Local firm donates work on JT sports field
After reading news reports that the football field at Jim Thorpe High School was flooded again and that the team would have to give up its last two at home games and play on their opponents' fields, one local businessman called the school. Instead of calling to demand an explanation, Joe Jaskot, area irrigation sales manager with Finch Services, Inc., called to offer a solution, or at least a few steps in the direction of a solution.
The Jim Thorpe Area School District Board of Education is well aware of the problem with the sports field and has hired The Brickman Group, Allentown, to do a topographical study of the field as a first step in making necessary repairs before the next season. Those tests have been conducted on the field but the company is still processing the data it collected and its report is due back to administrators soon.

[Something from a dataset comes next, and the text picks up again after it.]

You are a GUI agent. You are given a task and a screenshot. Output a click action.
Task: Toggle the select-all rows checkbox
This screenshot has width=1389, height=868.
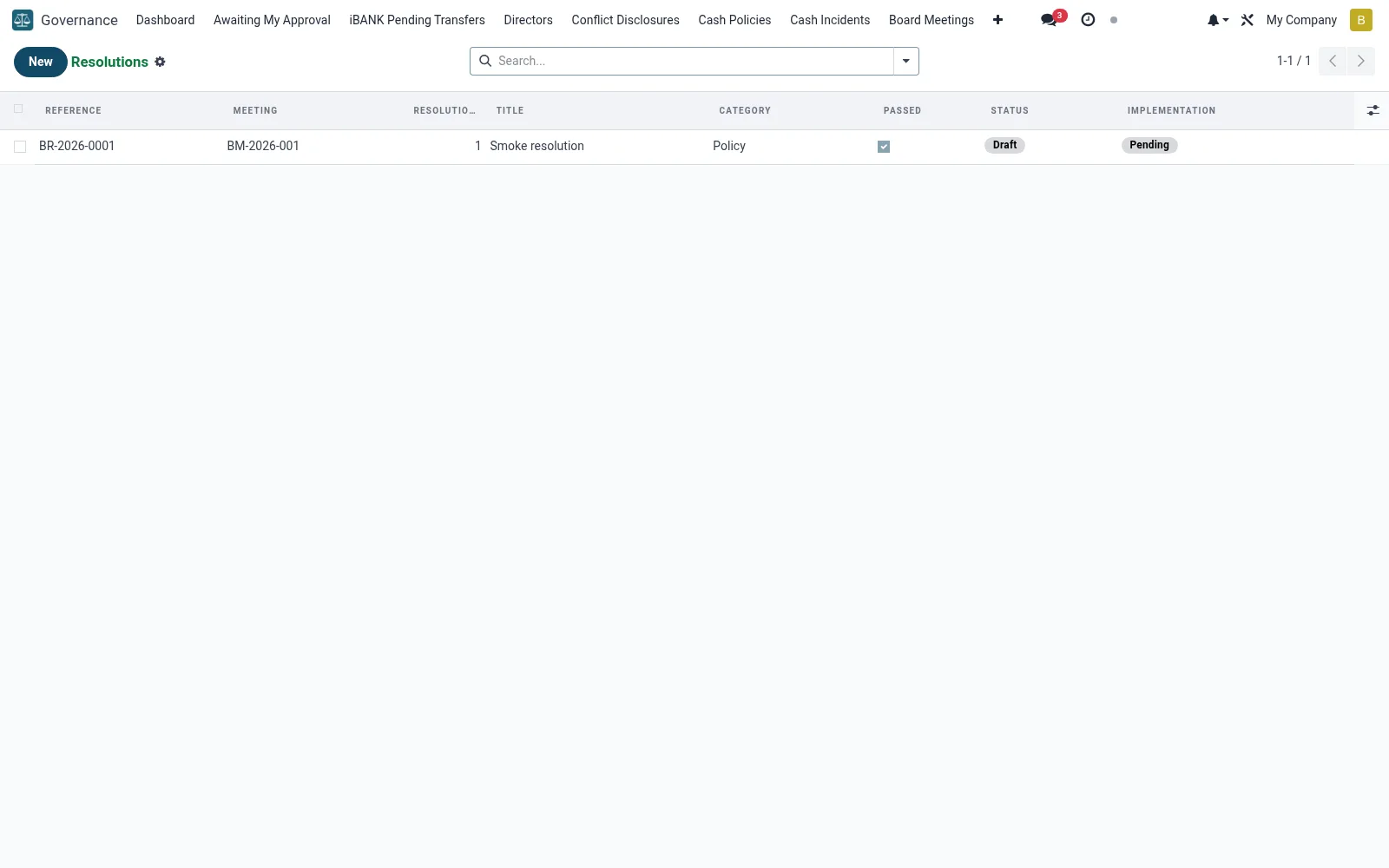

But Jaskot, who has two children in the district and tries to attend Jim Thorpe's home games with his family, said that topography is only one part of the equation. He has 25 years of experience in the industry and says there may be other reasons that the field isn't draining properly.
"The surface needs to be re-graded," Jaskot said. "Sports fields are typically crowned and tapered toward the sidelines. But that only gives you surface drainage. You also need subsurface drainage."
Effective water drainage below the surface depends upon the soil makeup and the drainage system employed, two things Jaskot could not know without a more in-depth study of the situation. So he called on his superior to find out if he could offer the District some free testing and promptly received approval.
Finch agreed to allow Jaskot to donate a core soil sample analysis that would help the district understand the makeup of the soil under the field's turf in order to create a plan that could eliminate the kinds of problems that have plagued teams playing on the field this year. The samples will tell the district how much sand, silt, clay and other materials are located under the field.
Jaskot also investigated what types of drainage pipes were currently in use for the field. He found a single 6-inch pipe but no drains at midfield. "The water has no place to go," he said.
When the reports return from the lab, Jaskot will work up specifications that will determine mathematically what diameter pipe and what row spacing will be required to keep the field dry and in good shape. He says he is proud to do this work as a taxpayer in the district, but he isn't pretending that his company wouldn't like to win the work necessary to fix the field, which he says can probably be done fairly affordably.
"We'll chase the supply when it comes out to bid like anyone else in a level playing field," he said. "But the work we've already done will save the school $15,000 in engineering costs."
The district has talked in the past about putting in an irrigation system for the sports fields. Jaskot says that if the district will be tearing up the field to make repairs anyway, this would be a good time to get that job bid out as well. His company offered to provide the bidding specifications for that job to the school. He added that the district could save a lot of money by doing this additional work now.
"In today's economic environment, contractors are hungry," he said. "If the district puts this job out to bid in the spring, it would lead to significant cost savings. Everyone wants business today and they're willing to chop margins to keep moving product."
Jaskot says the best way to approach the project in the spring would be to strip off the sod and save it, send a couple of weeks putting in the drains, another week for the irrigation system and then re-sod the field. If the school opts to grade the field without stripping the sod and then re-seed, the district will lose a whole season. He estimates the total cost of the project at around $100,000.
One thing Jaskot hopes the district will not do is install artificial turf on the high school playing field.
"Artificial turf would send our taxes through the roof," Jaskot said. "Fields start at $2 million and then liability insurance goes up as well. If you don't spray it with a disinfectant every two weeks and someone gets scratched then you'll have staff infections. You need special equipment to take care of those fields and no one on the district's staff knows how to take care of that."
Finch does work for a number of professional sports associations, including the Philadelphia Phillies. "They're all moving away from that and back to real grass because of its resiliency," Jaskot said.
Jaskot says he will be on hand to answer questions from the board about his company's analysis at the next school board meeting.